Observational Methods and Problems

In this chapter, we deal with the ways in which the objects described in Chapter 2 can be observed and the conditions affecting those observations.

The light of distant objects is perceived differently by each individual, both physically and intellectually. Moreover, the interpretations given them were (and maybe to a certain extent still are) grounded in the observer's cultural milieu. These facts, well known to students of the humanities, must have influenced what was considered important, and thus recorded, by ancient astronomers. Here, we concentrate on physical and physiological effects on perception, but we must remain aware that physical perceptions are not easily separated from what the mind's eye perceives.

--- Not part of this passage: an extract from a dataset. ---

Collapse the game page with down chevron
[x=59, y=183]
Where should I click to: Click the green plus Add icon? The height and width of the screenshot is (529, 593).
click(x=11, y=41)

We begin with the effects of the transparency of the atmosphere, first in the context of global climate variation, and later in the specifics of atmospheric extinction and reddening, and refraction. These effects have consequences for research into the stellar alignments of monuments, temples, and pairs or lines of rocks or stones. In between, we describe the intrinsic nature of the light, how we perceive it, and how this changes from person to person. We also briefly discuss other phenomena, such as precession that changes the apparent locations of objects in the sky with respect to the equinoxes and over time alters both the pole star and the visibility of circumpolar objects. Finally, we describe the particular ways in which observations were carried out. A list of bright objects with their modern positions, measures of brightnesses, and colors is also provided for reference.